--- Start Document text ---

In Wuhan, Mixed Use from 5+design

General / People / Places / July 16, 2014

Wuhan is a second-tier city of 15 million people in China, poised on the cusp of greatness.

And 5+design, out of Hollywood, Calif., is on hand to help.

The company announced this week that ground has been broken on Park Place, a mixed-use project set within the Shui On Land Wuhan Yongqing master plan.

“Wuhan is one of the cities in middle of China, connecting nine provinces on the Yangtze River,” says Michael Ellis, managing partner at 5+design. “Once it was three small towns, but now they’re connected by a bridge, and Wuhan is important for moving goods in China.”

Park Place takes advantage of its 20-acre site along the river, with finger parks that stretch down from residential development above it to the river banks below.

“The developers were able to get large enough parcels of land for parks as a part of the residential communities,” says Arthur Benedetti, design partner at 5+design. “The key driver here was to integrate existing parks into the retail.”

The project will diffuse inside with outside, mixing nature and urban life together, becoming the central theme that runs throughout the project’s retail, residential and office uses.

‘The assignment was to create a family entertainment and retail environment that fits in with the neighborhood,” Ellis says. “The community already has a large number of residential units, as well as a more historic core, and we’re adding to this mix a village where people can go out for a nice dinner and relax, and then shop as well.”

At the top of the retail podium is an urban farm on the rooftop, providing education on sustainability and organic gardening opportunities for the surrounding community.

--- End Document text ---
--- Start Dataset content ---

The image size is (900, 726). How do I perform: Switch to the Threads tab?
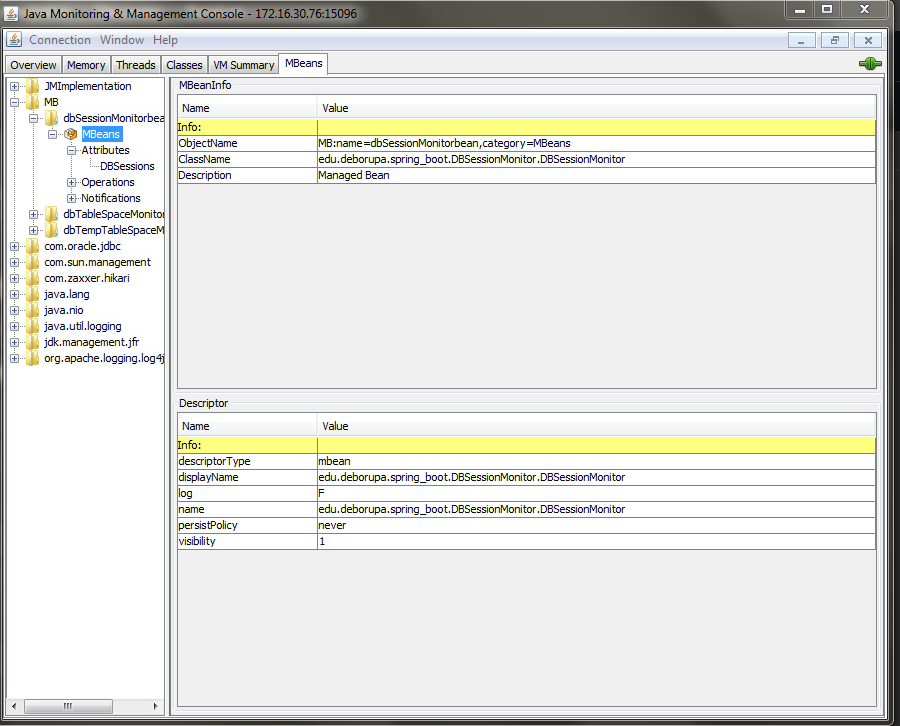click(x=135, y=65)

--- End Dataset content ---

**Set tasks**
1. According to the Park Place article, what sits on the rooftop at the top of the retail podium?
2. Rewrite more briefly the paragraph of the Park Place article that begins "The assignment was to create a family entertainment".
The listing has nothing to do with what you're asked here.

**Answers in order**
1. An urban farm, which offers education on sustainability and organic gardening opportunities for the surrounding community.

2. Ellis says the task was to build a family entertainment and retail setting that fits the neighborhood. The area already has many homes and an older historic core, and the project adds a village where people can eat out, relax and shop.